Angela Marie MacDougall, the executive director of Battered Women’s Support Services, called the report “a reminder how systemic this issue is around the world”.

She noted that she has observed “more women than ever” coming forward and disclosing their experiences of abuse in their relationships.

“At no time have we seen such a critical mass around this issue,” she told the crowd gathered at Thornton Park. “This unprecedented time is essential as we examine the systemic issues that are embedded in the issue of violence against girls and women.”

Meanwhile, George believes the Human Rights Watch report could help lead to a national inquiry into missing and murdered women—a process that aboriginal groups have been repeatedly calling for.

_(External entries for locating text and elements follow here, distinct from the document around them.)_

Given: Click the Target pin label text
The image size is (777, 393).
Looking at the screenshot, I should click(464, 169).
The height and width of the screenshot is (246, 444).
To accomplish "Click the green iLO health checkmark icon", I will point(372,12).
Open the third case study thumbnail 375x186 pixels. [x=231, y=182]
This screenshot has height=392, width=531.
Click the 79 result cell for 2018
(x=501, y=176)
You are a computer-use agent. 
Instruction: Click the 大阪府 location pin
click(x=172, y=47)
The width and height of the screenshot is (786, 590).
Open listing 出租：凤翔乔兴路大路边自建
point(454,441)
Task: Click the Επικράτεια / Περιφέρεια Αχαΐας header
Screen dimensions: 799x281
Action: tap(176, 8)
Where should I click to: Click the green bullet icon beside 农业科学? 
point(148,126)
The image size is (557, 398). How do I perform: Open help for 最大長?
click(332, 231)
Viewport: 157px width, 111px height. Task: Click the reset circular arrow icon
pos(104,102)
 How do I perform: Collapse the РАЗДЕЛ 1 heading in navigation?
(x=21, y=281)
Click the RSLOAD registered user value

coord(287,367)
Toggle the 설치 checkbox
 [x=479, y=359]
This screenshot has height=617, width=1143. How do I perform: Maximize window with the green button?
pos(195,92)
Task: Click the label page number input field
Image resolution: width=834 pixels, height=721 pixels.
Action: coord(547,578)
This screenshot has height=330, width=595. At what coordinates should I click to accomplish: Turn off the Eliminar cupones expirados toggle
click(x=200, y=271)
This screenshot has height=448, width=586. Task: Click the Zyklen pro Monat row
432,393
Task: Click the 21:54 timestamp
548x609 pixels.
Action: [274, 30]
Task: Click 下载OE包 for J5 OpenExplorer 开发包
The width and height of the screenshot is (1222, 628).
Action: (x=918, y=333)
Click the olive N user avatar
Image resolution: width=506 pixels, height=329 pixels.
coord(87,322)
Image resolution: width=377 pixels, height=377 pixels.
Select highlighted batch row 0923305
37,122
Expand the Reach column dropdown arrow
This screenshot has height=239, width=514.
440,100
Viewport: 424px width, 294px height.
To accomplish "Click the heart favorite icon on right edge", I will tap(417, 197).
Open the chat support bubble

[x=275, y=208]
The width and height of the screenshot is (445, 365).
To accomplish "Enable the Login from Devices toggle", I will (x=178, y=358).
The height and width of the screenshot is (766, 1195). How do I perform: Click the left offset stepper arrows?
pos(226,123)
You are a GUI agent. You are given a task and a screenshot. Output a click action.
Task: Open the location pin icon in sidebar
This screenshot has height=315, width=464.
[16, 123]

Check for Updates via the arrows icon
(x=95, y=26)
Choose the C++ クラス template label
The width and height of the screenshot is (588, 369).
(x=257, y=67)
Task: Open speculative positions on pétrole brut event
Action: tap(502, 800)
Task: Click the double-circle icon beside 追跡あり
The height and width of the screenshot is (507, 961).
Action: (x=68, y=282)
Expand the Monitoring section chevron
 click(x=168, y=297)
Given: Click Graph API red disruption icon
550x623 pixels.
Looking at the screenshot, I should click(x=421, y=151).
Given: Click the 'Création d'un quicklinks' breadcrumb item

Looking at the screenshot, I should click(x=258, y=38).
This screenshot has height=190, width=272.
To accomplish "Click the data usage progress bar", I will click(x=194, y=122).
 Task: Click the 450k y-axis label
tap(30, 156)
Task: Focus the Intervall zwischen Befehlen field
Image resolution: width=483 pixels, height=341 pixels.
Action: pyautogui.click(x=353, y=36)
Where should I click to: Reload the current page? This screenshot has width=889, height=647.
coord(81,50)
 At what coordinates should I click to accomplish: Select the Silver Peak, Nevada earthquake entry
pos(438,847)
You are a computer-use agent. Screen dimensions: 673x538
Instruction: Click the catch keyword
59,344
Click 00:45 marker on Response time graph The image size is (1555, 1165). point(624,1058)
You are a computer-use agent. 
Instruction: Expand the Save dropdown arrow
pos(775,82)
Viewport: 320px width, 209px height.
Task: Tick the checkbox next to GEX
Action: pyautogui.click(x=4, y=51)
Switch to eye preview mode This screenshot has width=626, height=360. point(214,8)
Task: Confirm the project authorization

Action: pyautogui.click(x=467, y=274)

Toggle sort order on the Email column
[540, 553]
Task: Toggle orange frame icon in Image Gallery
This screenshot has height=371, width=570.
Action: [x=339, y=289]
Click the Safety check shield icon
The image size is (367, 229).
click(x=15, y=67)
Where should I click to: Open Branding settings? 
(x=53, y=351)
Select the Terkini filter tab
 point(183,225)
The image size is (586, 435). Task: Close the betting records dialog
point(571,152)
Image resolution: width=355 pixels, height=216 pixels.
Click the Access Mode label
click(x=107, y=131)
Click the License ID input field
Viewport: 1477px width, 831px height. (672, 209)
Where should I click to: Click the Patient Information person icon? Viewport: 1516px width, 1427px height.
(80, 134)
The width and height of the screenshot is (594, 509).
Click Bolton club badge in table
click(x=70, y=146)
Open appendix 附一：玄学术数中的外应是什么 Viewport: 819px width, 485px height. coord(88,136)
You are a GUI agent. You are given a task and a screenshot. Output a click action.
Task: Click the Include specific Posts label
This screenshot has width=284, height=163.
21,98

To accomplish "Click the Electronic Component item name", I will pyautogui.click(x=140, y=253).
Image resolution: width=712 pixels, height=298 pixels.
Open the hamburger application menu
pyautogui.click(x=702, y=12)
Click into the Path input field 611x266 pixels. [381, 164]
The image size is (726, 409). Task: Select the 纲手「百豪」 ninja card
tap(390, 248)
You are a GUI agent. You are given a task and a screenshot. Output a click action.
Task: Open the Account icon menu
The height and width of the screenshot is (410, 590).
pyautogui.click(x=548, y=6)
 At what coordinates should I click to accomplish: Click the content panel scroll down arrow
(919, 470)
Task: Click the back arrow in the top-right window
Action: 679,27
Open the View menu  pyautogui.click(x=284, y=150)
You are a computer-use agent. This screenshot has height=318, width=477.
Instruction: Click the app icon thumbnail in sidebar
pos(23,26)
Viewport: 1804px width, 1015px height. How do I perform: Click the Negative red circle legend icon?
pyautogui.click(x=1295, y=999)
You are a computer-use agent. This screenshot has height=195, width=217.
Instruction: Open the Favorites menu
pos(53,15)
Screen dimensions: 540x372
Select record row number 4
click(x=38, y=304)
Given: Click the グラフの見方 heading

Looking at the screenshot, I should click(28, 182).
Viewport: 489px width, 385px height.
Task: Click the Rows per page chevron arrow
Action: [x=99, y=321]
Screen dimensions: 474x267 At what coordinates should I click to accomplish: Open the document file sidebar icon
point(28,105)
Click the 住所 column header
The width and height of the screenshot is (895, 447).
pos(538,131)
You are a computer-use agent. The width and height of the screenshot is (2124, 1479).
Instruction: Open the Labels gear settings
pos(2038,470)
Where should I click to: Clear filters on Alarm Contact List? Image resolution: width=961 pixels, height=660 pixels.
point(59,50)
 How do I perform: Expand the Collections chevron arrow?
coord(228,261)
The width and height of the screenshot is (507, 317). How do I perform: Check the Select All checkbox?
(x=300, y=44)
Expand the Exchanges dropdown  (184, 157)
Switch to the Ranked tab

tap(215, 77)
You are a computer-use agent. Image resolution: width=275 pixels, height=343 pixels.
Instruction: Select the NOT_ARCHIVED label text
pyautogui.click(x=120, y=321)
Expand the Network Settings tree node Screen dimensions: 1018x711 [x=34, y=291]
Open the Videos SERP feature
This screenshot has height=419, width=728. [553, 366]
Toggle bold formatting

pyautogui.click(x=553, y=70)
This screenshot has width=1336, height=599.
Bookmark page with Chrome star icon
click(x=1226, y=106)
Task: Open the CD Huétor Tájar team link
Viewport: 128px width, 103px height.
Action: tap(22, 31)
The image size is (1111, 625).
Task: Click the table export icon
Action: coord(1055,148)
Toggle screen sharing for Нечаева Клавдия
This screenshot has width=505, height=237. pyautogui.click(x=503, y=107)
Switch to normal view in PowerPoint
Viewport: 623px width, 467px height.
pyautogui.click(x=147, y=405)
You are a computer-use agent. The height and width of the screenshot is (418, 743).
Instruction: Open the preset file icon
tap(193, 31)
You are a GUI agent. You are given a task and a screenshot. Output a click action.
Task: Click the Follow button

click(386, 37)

“I think it will make a difference, because it’s going to be highlighting all of those areas of concern for indigenous people and women and girls in this country,” she said.

“These women no longer have a voice. We are the voice of these women and other women in their circumstances.”


Posted on February 15, 2013, in Indigenous Women and tagged , , , , . Bookmark the permalink. 2 Comments.

  1. Truth
    I participated in the Women’s Memorial March on Feb 14th. I brought my drum and I went on my own. I found out very quickly that bringing your drum meant that you were at the front just behind the Elders and there is no place to hide. As we started I was extremely somber and I was very aware of all the cameras, film crews and police. We marched for three hours stopping periodically at sites that were significant to the Elders and to the family members of the murdered women we were there to honor. We stopped in front of the Army & Navy for a long time. I was freezing cold, I had a sore throat, and my feet hurt. Maybe I should go home. There is something about hundreds of people being silent that transformed my mind. I started thinking about the woman we were honoring. I bet they were freezing most the time. As the drums started again I continued to march with the crowd and beat my drum. A while later I started to lose my voice. I realized suddenly that these women lost so much more than just their voices. I continued to march and drum. We marched down an alley and stopped. My cold feet were killing me. In the ally there happen to be a working prostitute and when she saw us she quickly left. I noticed her super high heels. Disgusted with my own wimpy whining I continued to march and drum. I heard an Elder call out to the working woman,”Come back dear, come back we will give you food, we will give you a warm place to sleep tonight come back.” I was blown away by her genuine generosity. As we neared the end of the march I could not withstand the elements. I was so cold that my entire body hurt and I was overwhelmed with sadness. With phone in hand I looked up and there was an eagle circling above and the eagle started coming down to us. I thought to myself what kind of depression and abuse did these women have to endure? How much pain did they suffer? A few different choices in my youth and my life is unrecognizable. I stood there for a long time thinking of the two women I was there for. Forever I will ponder the roads these women took that ended with a farm, pigs and a madman. My life could have been drastically horrible. I mentally gave myself an ass kicking. My life is upside down. I am getting stronger. I know who loves me. The truth is out and I am still here with both feet firmly on Mother Earth.